Sunday, May 03, 2020

The Time Machine (2002)

Alexander Hartdegen would seem to have it all.  He has a nice house, a job teaching at Columbia University and a girlfriend that’s crazy about him, even if he is absentminded.  He wants to ask Emma to marry him.  Shortly after popping the question, they’re mugged and Emma is killed.  This prompts Alexander to build a time machine to go back and save her.  He makes exactly one attempt to go into the past.  He’s successful in avoiding the mugger, but Emma is still killed.

He instead decides to go into the future to see if there are any answers.  The first few stops show the normal progress.  We build bigger and flashier buildings.  We go to the moon.  But that progress comes at a price.  An accident causes the moon to fracture.  Some people go underground while others stay on Earth’s surface.

Alexander goes forward to the year 802,701.  There, he finds the Eloi, who somehow speak English.  One Eloi, named Mara, cares for him.  As in the book and the 1960 film, the Eloi are ruled by the Morlocks.  Both are descendants of modern-day humans.  After seeing what becomes of the Eloi and Morlocks, Alexander takes it upon himself to destroy the Morlocks and free the Eloi.

This is one of many cases where I’d say the first attempt was better.  In fact, this interpretation was unnecessary and has a few issues.  It doesn’t really improve upon the first movie, nor does it really update it or the book.  It’s more a vehicle for flashy special effects and makeup that doesn’t quite work.

The biggest plot hole is that not only do the Eloi look human, but they’ve managed to keep English alive all these years.  Consider that the human species is about 200,000 years old.  We’ve changed over the millennia.  It doesn’t make sense that we’d retain that form 800,000 years from now.

Modern English is much more recent.  We’re talking centuries.  How is it that the language was preserved for so long?  Why would anyone go through that effort?  Again, look how language has evolved over the centuries.  The Über-Morlock, I get.  It’s said that he was bread for his mental abilities.  It makes sense that he’d be able to pull some sort of mental trick or something.

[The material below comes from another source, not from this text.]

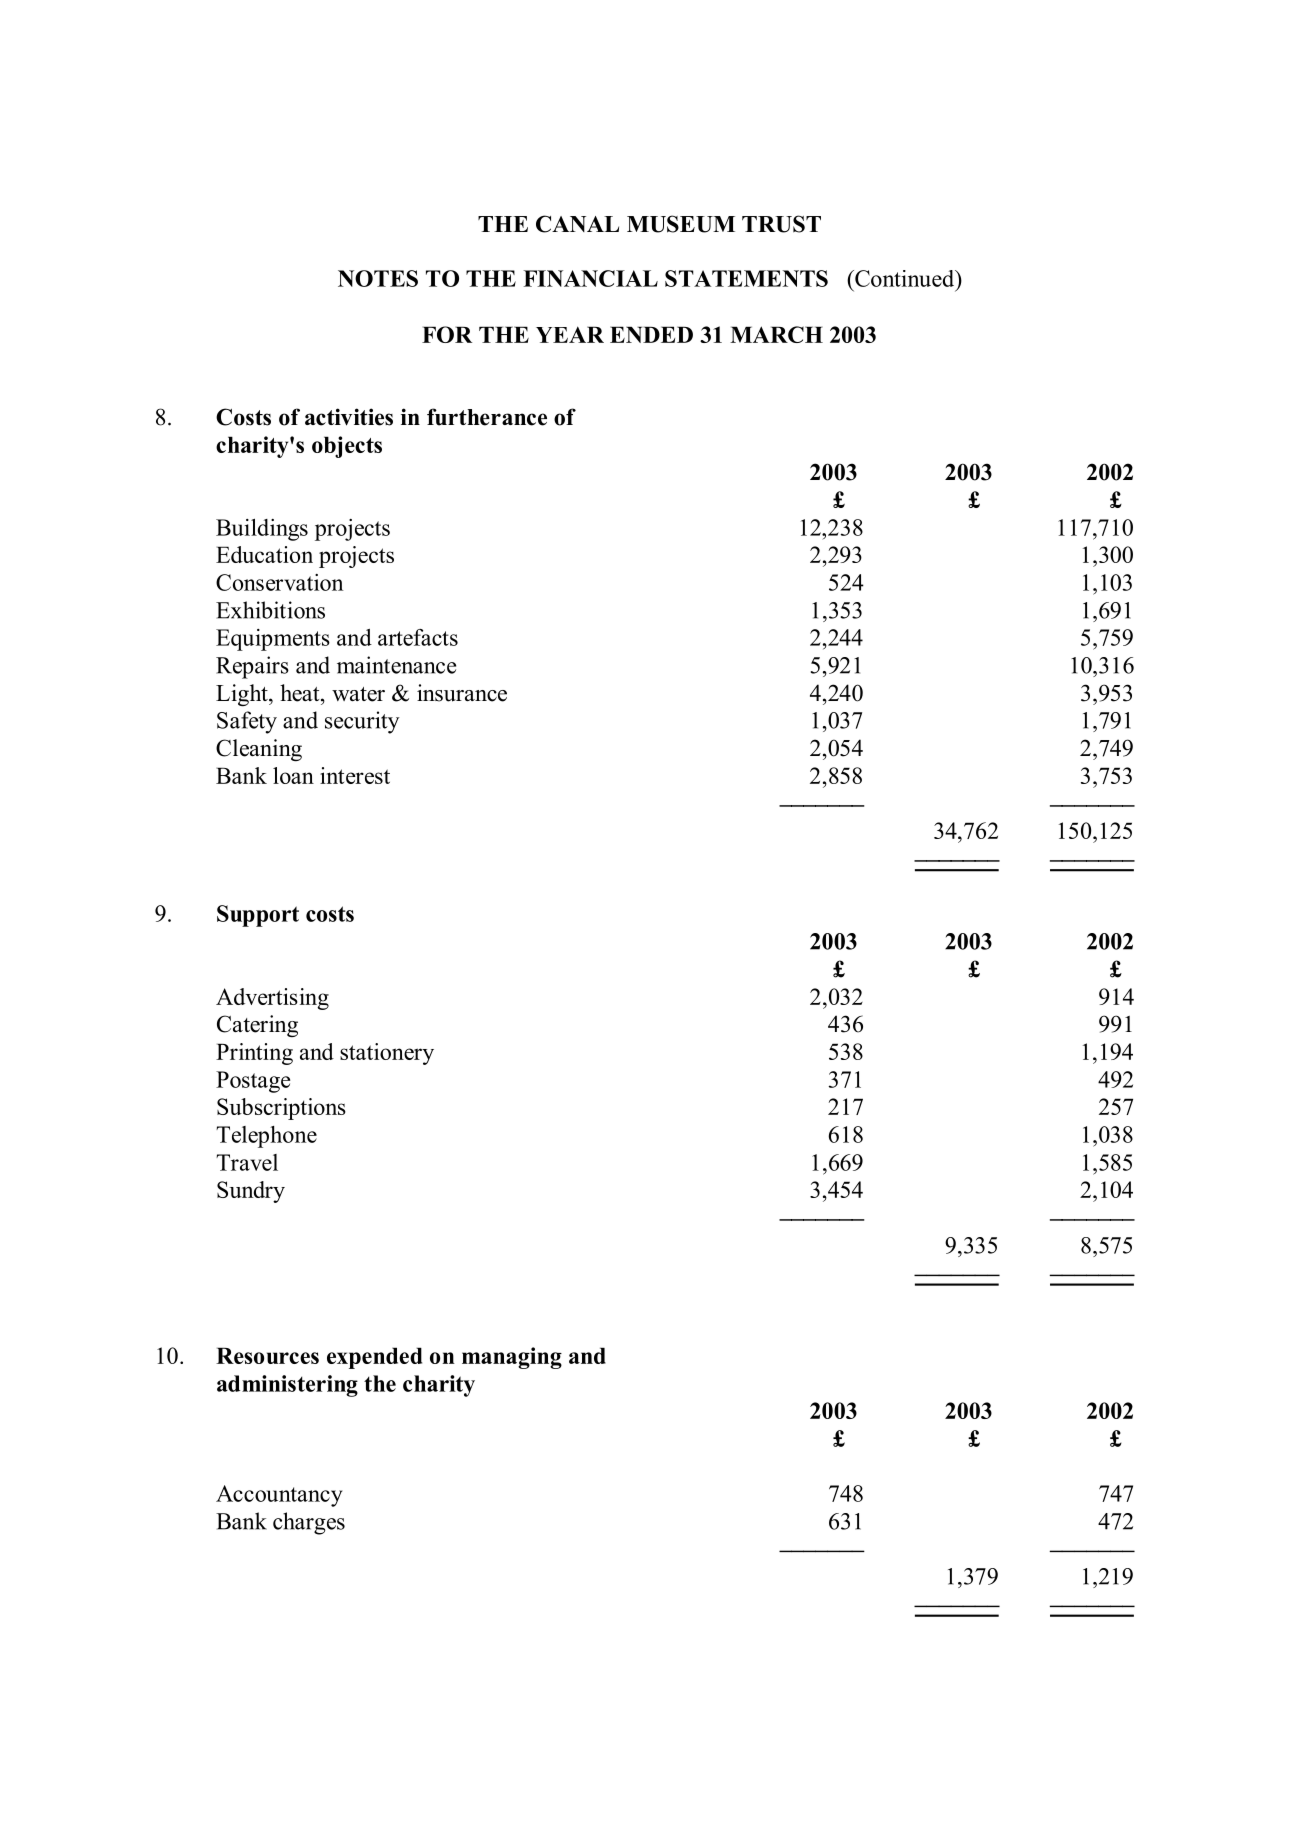  Describe the element at coordinates (281, 1109) in the screenshot. I see `Subscriptions` at that location.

Another example of sloppy writing is that Alexander sacrifices his time machine to save the Eloi.  He has no way of checking to see if it worked.  He could have gone back in time to get help.  He could have done just about anything else.  How does he know that it worked?  For that matter, how does he know that this is the only group of Morlocks?

In the book and the original movie, the time machine was built to see what becomes of humanity.  By making it a way of saving a loved one, it takes a lot of the academic aspects out of the movie.  The technical aspect is secondary.  It’s just another way to have neat visuals.  The movie almost comes off as some sort of action parody of the book.